Scotland’s murder rate is lowest in 40 years – and that’s why
Rae agreed and assigned McCluskey and Chief Superintendent John Carnochan to do so. In January 2005 they established the Strathclyde Violence Reduction Unit. “We were in the police, but on the sidelines,” she smiles ironically. “We could innovate, but that also meant that if we failed, it wouldn’t make the headlines.”
They found a 2002 World Health Organization report on violence and health, which laid out the idea that violence was a public health problem. Public health considers disease to have four stages: susceptibility, subclinical disease, clinical disease, and recovery. Clinic is when doctors prescribe antibiotics. Public health teams work in the other three areas, preventing disease through vaccination, clean water, screening programs and rehabilitation.
A later report (Prothrow-Stith and Davis, 2010) defined ‘initial’ (primary) prevention, which aims to prevent acts of violence by targeting socio-economic deprivation and exposure to family violence; “in the heat of the moment” (secondary) prevention, which addresses risk factors such as anti-social behavior and gang membership; and ‘consequences’ (tertiary) prevention, which focuses on the consequences of violence to prevent it from happening again.
In the United States, there were two notable programs addressing violence with public health strategies. Harvard University researcher David M Kennedy’s Operation Ceasefire tackled gun crime in Boston with the ‘call-in’, where known gang members were invited to a face-to-face meeting at face-to-face with police teams, who offered a moral message against violence, a law-enforcement message about the consequences, and a genuine offer of help for those who wanted it.

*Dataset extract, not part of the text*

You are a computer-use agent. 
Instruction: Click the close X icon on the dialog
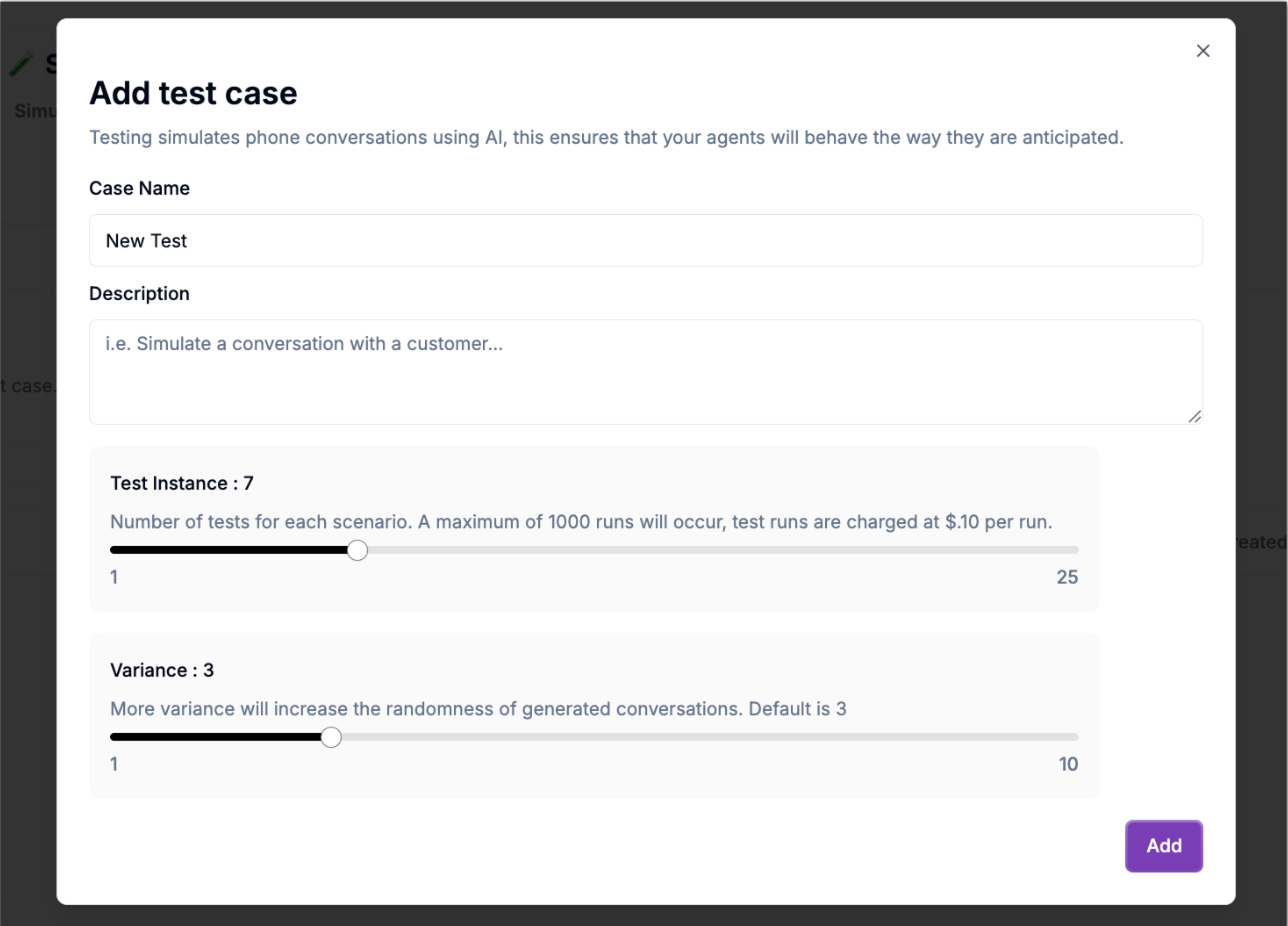point(1203,50)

American epidemiologist Gary Slutkin, meanwhile, had traveled to Somalia to try to contain the spread of cholera in refugee camps. Back in Chicago in the late 1990s, he thought law enforcement might be part of the problem, and his Cure Violence used classic epidemiological mapping to identify violent areas and hire credible people in the community – former gang members or former delinquents – to calm things down. They are based in hospital emergency rooms and community centers, spend time with recently released offenders and work with families using mediation, following up for months.
Slutkin’s method is now used in the United States – including New Orleans, New York, Atlanta and Washington – in Latin America and several other parts of the world. It has a good record of reducing violence, with a 53% drop in shootings in a South African community and an 80% drop in shootings and killings in its target area in Honduras.

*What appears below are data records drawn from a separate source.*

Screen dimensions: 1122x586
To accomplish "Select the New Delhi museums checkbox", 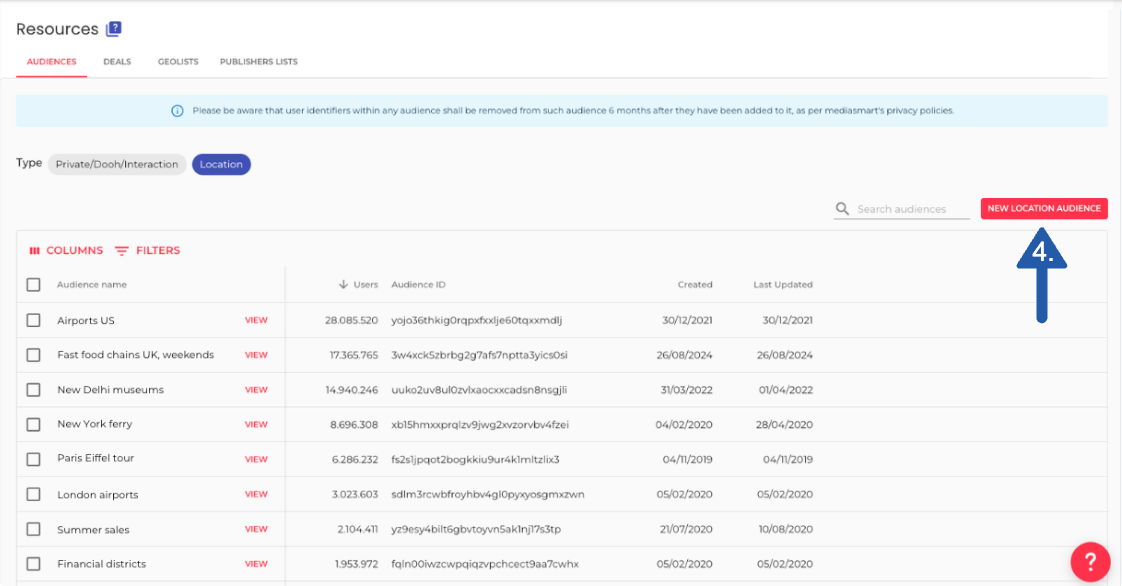I will tap(34, 390).
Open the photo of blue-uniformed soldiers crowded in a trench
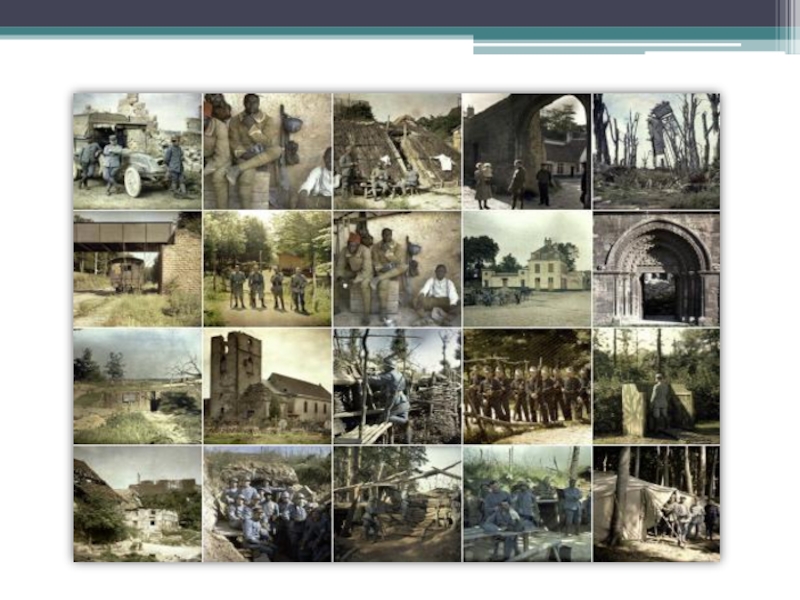The height and width of the screenshot is (600, 800). click(x=267, y=503)
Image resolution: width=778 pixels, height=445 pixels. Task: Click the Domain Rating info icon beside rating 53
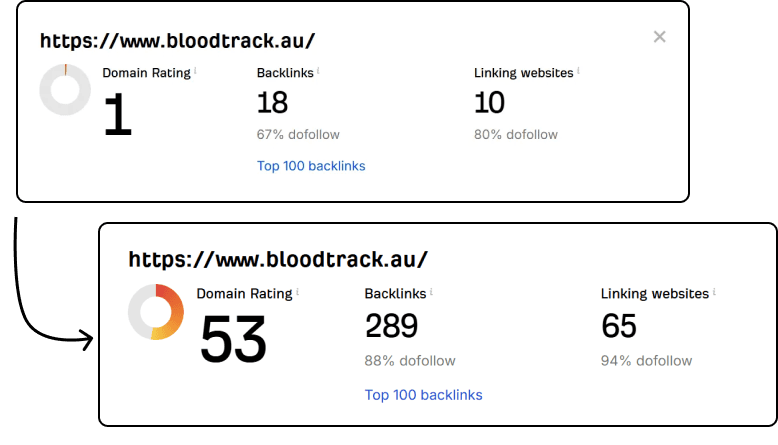click(x=297, y=292)
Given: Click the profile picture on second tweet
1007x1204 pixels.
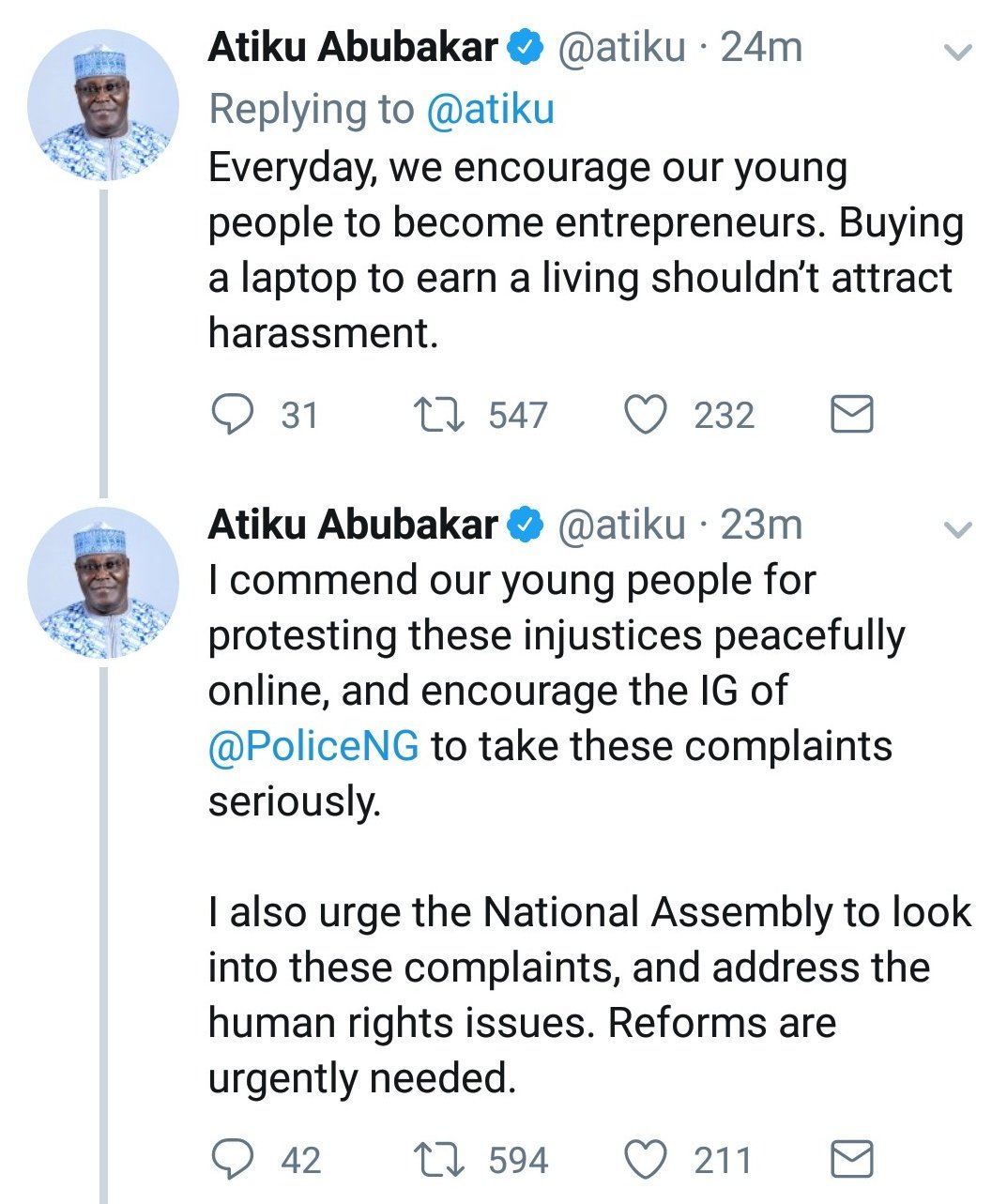Looking at the screenshot, I should [103, 582].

McCluskey and his team took inspiration from all three approaches and estimated that the problem would take a generation to solve. One of the unit’s first interventions was the roll call. Around 100 gang members were summoned to Glasgow’s Sheriff Court and Justice of the Peace Court – a dark, modern concrete bunker on the banks of the River Clyde. A helicopter hovered overhead and police boats patrolled along the river. They crowded into a brightly lit courtroom and the day opened with CCTV footage of each of them.
Willie Rae stood up and said, ‘I don’t want to go to your mother’s doorstep and tell her you just got stabbed or tell her I just arrested you for murder. The community has had enough, we have had enough. Starting tonight, the next time one of you commits an infraction, I will eliminate your entire gang.
Mark Devlin, a maxillofacial surgeon, showed them pictures of stab wounds and said: “When you come in like that, you go to the top of the queue, so I can’t treat the babies because I take care of you.” Then a mother stood up and spoke about the death of her son. “You boys may not care about yourselves,” she said, “but I go to my son’s room every day and cry.”
“You could have heard a pin drop,” McCluskey recalled. “They don’t like themselves, don’t like a lot of people, but they do love their mother. She is the only one who takes a bus 50 miles to visit them in prison year after year. You could hear them sniffling and crying. McCluskey offered them a way out – a number to call 24 hours a day. “We’ll send someone to you and we’ll have a plan for you within seven days.”
The force had lined up hundreds of local businesses who agreed to take on ex-offenders – but the financial crash paid off. So McCluskey sent longtime officer Iain Murray to Los Angeles to investigate Homeboy Industries, which employs former gang members. Murray suggested a similar program: Braveheart Industries, an unprecedented police-run employment program. They took the toughest repeat offenders and gave them jobs, provided they stayed sober and worked hard – in return, Murray helped them solve their problems and prepare them for the job.
Braveheart Industries launched Street & Arrow, which in 2016 opened a high-end food store in an Airstream trailer in Glasgow’s affluent West End. In 2018 he opened a cafe at Glasgow Dental Hospital and another trailer powering a construction site with 700 builders working for seven years, all paying themselves and costing the public not a penny.
That seems a world away from Robert Peel’s intentions when he created the Metropolitan Police, I say. “It’s interesting that you say that. She smirks. “Peel’s Nine Principles conclude with ‘the test of police effectiveness is the absence of crime and disorder, not visible evidence of police action to deal with it’.